*About this task*
Your output should be the lines of the data that follow, reproduced exactly from the first through the line bearing "The height and width of the screenshot is (485, 882).".

*Data supplied*
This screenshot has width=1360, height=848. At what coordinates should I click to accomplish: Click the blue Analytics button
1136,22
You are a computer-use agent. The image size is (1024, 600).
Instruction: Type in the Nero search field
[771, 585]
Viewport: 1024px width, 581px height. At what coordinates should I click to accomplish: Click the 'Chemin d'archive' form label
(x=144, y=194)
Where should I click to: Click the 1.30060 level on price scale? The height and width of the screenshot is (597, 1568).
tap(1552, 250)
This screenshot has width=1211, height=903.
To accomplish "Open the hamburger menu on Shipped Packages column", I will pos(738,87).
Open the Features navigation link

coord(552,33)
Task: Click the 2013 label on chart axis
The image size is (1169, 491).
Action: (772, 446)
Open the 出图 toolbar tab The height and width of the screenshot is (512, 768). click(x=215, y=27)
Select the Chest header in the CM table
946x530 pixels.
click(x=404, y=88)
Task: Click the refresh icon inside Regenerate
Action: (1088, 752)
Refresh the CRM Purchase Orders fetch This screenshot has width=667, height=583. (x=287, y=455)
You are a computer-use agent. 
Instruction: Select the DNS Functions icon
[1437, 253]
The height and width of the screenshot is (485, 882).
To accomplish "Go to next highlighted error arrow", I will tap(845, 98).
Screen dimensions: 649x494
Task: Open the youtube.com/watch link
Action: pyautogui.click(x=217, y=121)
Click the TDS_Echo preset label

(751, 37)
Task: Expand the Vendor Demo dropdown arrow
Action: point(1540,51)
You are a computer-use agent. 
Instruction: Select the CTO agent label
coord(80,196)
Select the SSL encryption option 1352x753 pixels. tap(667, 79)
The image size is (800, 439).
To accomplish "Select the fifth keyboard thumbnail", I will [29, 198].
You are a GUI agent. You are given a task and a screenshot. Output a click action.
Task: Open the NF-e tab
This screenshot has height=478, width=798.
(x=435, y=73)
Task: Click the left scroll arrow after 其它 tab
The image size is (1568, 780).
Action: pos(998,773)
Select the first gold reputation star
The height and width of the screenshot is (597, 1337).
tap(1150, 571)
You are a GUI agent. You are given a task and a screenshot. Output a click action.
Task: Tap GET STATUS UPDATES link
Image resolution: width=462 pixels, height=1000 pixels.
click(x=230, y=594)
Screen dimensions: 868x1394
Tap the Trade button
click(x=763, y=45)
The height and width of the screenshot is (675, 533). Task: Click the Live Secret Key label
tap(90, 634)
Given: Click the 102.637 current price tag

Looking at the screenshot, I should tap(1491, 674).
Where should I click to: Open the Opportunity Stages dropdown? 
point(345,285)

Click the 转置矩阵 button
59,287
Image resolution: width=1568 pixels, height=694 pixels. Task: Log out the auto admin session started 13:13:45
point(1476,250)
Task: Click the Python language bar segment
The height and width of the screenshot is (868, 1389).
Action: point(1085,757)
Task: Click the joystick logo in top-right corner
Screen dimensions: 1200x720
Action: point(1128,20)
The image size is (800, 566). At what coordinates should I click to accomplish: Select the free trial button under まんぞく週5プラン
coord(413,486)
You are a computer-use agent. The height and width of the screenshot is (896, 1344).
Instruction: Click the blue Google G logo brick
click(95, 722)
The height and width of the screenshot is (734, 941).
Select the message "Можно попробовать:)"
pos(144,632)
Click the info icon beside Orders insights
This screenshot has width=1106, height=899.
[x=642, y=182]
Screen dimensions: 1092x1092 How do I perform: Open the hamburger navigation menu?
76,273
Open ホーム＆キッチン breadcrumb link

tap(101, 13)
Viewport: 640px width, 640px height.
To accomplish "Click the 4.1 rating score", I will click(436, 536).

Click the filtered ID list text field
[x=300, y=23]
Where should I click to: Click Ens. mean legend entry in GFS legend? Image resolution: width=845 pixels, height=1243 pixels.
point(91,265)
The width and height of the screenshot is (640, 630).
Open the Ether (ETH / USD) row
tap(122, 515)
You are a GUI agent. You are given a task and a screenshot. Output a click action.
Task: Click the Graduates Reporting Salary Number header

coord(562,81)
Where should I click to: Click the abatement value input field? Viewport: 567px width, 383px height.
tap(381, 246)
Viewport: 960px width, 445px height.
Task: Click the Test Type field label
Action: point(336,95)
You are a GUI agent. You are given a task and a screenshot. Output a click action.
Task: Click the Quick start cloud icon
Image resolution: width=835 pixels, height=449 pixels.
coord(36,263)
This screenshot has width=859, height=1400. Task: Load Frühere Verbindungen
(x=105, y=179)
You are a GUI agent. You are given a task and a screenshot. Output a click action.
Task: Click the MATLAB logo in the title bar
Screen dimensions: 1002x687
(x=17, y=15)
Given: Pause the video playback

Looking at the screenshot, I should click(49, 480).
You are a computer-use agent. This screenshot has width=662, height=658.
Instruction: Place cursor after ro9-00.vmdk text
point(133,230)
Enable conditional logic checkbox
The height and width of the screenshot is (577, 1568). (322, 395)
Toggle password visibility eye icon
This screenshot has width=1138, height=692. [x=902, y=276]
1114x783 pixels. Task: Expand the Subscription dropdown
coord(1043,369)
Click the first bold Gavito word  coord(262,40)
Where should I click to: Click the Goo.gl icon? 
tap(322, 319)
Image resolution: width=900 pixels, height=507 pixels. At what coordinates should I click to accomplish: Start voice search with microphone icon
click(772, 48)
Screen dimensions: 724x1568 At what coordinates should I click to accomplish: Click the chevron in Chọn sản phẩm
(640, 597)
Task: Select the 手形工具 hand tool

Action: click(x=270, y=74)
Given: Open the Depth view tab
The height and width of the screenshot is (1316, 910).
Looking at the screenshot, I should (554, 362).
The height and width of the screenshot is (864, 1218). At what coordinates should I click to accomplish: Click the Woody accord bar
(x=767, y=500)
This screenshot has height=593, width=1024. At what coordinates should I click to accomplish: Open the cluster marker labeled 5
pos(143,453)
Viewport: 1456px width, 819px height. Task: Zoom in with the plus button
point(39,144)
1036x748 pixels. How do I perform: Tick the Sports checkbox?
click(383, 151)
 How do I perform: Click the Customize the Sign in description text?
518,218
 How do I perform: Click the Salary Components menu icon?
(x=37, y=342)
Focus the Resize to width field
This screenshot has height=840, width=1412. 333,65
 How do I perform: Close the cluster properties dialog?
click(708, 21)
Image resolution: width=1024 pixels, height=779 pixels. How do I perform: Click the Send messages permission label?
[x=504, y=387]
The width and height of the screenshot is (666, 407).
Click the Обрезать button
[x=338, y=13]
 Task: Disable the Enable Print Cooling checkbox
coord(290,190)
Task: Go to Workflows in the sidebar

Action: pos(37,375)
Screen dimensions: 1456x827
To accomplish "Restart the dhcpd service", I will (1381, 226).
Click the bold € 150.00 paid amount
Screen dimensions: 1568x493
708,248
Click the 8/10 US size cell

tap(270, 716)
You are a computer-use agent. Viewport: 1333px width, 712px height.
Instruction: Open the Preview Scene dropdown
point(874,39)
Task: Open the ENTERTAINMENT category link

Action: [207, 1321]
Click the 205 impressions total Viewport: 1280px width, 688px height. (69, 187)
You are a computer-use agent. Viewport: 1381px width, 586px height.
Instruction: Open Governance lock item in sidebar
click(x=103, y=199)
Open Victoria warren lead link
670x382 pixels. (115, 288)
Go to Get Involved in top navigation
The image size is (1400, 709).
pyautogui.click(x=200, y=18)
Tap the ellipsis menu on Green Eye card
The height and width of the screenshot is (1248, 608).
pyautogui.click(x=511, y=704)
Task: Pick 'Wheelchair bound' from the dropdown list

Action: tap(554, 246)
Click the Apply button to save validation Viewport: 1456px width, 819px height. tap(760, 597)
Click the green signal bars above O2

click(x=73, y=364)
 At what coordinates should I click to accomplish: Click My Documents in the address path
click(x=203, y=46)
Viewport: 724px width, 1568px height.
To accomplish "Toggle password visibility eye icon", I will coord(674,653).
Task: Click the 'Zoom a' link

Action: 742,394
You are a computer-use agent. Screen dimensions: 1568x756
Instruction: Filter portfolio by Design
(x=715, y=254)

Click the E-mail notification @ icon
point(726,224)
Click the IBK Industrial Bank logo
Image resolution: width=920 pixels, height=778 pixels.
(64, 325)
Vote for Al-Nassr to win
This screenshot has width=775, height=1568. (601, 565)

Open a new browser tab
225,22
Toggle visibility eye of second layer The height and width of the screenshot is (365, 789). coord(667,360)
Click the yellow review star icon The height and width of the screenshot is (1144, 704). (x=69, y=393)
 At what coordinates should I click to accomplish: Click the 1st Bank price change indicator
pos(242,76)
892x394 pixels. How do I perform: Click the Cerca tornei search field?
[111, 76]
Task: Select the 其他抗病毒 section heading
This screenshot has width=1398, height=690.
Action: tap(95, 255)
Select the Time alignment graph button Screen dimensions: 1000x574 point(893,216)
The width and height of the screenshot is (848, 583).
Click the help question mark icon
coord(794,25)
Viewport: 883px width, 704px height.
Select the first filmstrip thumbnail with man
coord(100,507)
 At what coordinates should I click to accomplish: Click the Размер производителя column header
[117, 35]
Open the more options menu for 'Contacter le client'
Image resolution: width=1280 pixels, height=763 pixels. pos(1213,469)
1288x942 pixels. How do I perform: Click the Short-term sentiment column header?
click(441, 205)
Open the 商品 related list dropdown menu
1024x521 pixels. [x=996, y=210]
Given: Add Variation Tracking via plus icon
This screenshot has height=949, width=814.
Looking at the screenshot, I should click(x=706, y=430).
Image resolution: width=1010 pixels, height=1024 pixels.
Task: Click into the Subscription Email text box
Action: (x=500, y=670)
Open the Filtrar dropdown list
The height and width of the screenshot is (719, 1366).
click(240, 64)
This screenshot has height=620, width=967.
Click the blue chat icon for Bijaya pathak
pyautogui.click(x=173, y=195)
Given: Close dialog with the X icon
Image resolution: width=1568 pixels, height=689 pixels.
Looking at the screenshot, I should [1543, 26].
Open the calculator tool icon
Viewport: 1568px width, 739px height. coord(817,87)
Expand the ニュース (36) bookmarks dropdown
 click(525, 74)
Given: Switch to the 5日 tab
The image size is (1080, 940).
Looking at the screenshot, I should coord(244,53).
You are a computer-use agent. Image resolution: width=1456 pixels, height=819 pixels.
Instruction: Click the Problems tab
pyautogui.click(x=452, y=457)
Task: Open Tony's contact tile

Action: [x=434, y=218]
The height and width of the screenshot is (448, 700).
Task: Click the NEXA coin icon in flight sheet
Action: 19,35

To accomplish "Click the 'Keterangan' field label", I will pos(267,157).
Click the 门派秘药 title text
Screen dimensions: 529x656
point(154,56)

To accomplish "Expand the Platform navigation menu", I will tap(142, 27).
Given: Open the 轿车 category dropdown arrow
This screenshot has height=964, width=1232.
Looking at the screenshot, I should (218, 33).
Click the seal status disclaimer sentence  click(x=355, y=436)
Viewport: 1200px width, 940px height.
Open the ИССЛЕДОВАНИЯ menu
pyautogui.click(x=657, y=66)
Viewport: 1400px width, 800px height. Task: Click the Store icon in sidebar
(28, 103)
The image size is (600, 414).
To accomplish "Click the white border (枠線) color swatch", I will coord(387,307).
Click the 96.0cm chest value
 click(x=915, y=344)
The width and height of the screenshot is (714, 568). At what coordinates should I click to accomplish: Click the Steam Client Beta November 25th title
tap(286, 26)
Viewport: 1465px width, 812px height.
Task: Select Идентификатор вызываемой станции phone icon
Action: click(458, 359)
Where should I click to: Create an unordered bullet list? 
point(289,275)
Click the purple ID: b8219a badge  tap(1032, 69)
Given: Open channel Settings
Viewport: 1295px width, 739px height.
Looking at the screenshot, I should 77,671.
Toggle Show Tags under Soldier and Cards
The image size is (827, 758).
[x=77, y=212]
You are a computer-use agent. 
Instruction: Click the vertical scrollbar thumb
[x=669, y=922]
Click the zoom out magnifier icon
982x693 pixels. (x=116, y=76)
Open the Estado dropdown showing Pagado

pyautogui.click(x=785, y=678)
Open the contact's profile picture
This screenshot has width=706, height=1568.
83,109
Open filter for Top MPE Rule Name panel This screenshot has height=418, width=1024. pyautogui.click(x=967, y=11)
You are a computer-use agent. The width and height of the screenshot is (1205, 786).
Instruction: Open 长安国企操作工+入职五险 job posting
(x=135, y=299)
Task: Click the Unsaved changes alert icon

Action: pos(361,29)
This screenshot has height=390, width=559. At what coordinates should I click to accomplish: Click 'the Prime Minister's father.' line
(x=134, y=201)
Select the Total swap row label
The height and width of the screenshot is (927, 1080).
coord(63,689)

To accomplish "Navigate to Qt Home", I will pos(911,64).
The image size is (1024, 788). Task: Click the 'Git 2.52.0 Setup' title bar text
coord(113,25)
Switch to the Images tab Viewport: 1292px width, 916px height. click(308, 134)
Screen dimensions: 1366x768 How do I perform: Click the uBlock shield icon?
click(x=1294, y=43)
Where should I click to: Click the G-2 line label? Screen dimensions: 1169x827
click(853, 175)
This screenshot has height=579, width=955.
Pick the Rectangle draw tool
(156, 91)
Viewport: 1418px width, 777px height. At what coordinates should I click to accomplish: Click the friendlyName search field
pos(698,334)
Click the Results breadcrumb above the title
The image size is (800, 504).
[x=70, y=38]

*Output for this exercise*
This screenshot has width=1360, height=848. At what coordinates should I click to accomplish: Click the blue Analytics button
1136,22
You are a computer-use agent. The image size is (1024, 600).
Instruction: Type in the Nero search field
[771, 585]
Viewport: 1024px width, 581px height. At what coordinates should I click to accomplish: Click the 'Chemin d'archive' form label
(x=144, y=194)
Where should I click to: Click the 1.30060 level on price scale? The height and width of the screenshot is (597, 1568).
tap(1552, 250)
This screenshot has width=1211, height=903.
To accomplish "Open the hamburger menu on Shipped Packages column", I will pos(738,87).
Open the Features navigation link

coord(552,33)
Task: Click the 2013 label on chart axis
The image size is (1169, 491).
Action: (772, 446)
Open the 出图 toolbar tab The height and width of the screenshot is (512, 768). click(x=215, y=27)
Select the Chest header in the CM table
946x530 pixels.
click(x=404, y=88)
Task: Click the refresh icon inside Regenerate
Action: (1088, 752)
Refresh the CRM Purchase Orders fetch This screenshot has width=667, height=583. (x=287, y=455)
You are a computer-use agent. 
Instruction: Select the DNS Functions icon
[1437, 253]
The height and width of the screenshot is (485, 882).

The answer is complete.